Mustafa Kemal Atatürk, bağımsızlığın kazanılmasında en önemli ve ilk büyük engeli henüz çok genç bir kurmay subay olarak katıldığı Çanakkale Savaşları'nda aştı. Çanakkale'de kazanılan özgüven, emperyalizme karşı verilecek mücadelenin itici gücü oldu. Sonunda elde edilen, inancın zaferiydi, yıkıntılardan genç bir devlet elde edebilmekti.
Çanakkale Savaşları'nı iki aşamada değerlendirmekte yarar var. Bunlardan birincisi, 1914 Temmuzunda başlayan ve kasım ayı başlarında Osmanlı İmparatorluğu'nun da dahil olduğu 1. Dünya Savaşı'nın en kritik döneminde deniz yoluyla İstanbul'a ulaşmaya ve Osmanlı başkentini teslim almaya çalışan İngiliz ve Fransız donanmasının, birçok denemenin ardından kesin sonuç almak amacıyla 18 Mart 1915'de giriştiği saldırıda Çanakkale Boğazı'nın karanlık sularına gömülmesiydi.
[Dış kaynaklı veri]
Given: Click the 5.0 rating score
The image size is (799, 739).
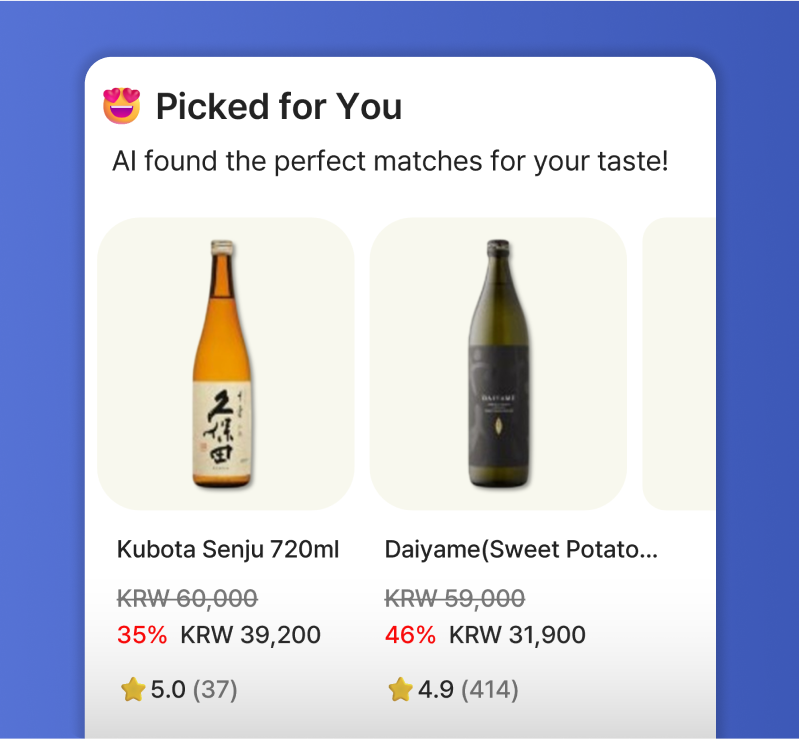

Türk topçusu ve bahriyelisi Çanakkale Boğazı'nda bir destana imza attı. En büyük gemileri denizin dibini boylayan İngiliz-Fransız donanması geri dönmek zorunda kaldı.
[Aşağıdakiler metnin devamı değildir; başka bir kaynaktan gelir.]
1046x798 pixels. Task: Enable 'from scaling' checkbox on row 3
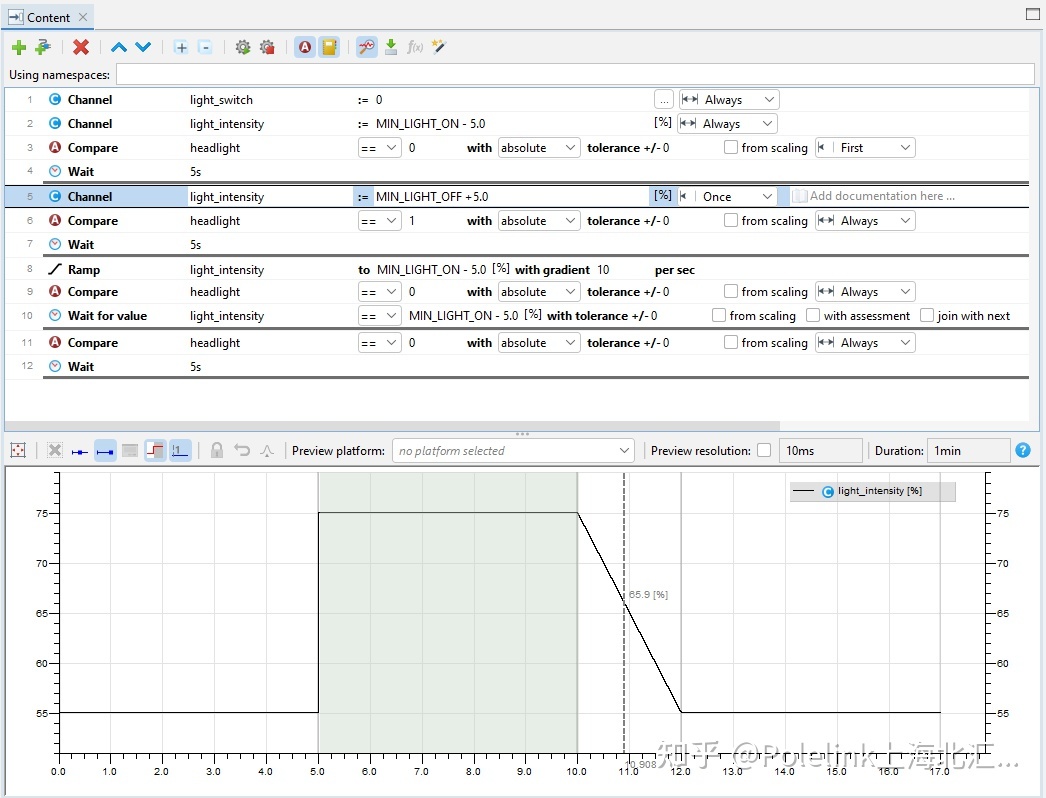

Savaşın ikinci aşaması ise Çanakkale'yi denizden geçemeyeceğini anlayan İngiliz ve Fransız ordularının bu kez 25 Nisan 1915 günü Gelibolu Yarımadası'na çıkarma yapmasıyla yaşandı.
Hint ve A.N.Z.A.C (Avustralya-Yeni Zelanda) birlikleriyle de desteklenen İngiliz ve Fransız orduları Gelibolu Yarımadası'ndaki Türk topçu bataryalarını susturmayı ve böylelikle donanmanın kalan bölümünün Çanakkale Boğazı'nı güle oynaya geçmesini sağlamaya çalıştılar. Düşman askeri Gelibolu Yarımadası'na çıktı çıkmasına ama belli noktalardan fazla ilerleyemedi... Korkunç siper savaşları yaşandı. Yarımadanın her bir karış toprağı, kanla sulandı. Ölüm pahasına vatanını savunan Türk askeri, düşmanın ilerlemesine izin vermedi. 9 ayı aşkın süre devam eden kanlı boğuşma sonrasında İngiliz Harp Kabinesi Gelibolu'dan çekilme kararı verdi. Çanakkale'de zafer Türk ordusunun olmuştu...
GENÇ KUŞAKLARA TAVSİYE
Son zamanlarda moda olan 'Aman Mustafa Kemal adı geçmesin de, kimin geçerse geçsin' yaklaşımının ürünü olarak kaleme alınmış sözde tarih kitapları da (hatta ansiklopedileri) var piyasada. Hiç sıkılmadan, "Mustafa Kemal Bey'in rütbesi ne ki, topu topu bir ihtiyat tümeninin kumandanı, ne yapmış da Çanakkale'de zafer kazanmış? Ordu komutanı, kolordu komutanları ne güne duruyormuş?" veya "Aslında Çanakkale'de Mustafa Kemal'in esamesi okunmuyor. Mustafa Kemal Cumhurbaşkanı olduktan sonra, Çanakkale'de bir zafer icat edildi, zafer de Mustafa Kemal'e mal olundu" diye yazabilenler de var... Aynı kişiler (Aman Mustafa Kemal olmasın da, kim olursa olsun anlayışıyla) zaferin tüm onurunu Osmanlı Devleti'nin 5'nci Ordu Komutanı Liman von Sanders'e yazabilmek için olmadık numaralara başvuruyor, cümlelere takla attırıyorlar...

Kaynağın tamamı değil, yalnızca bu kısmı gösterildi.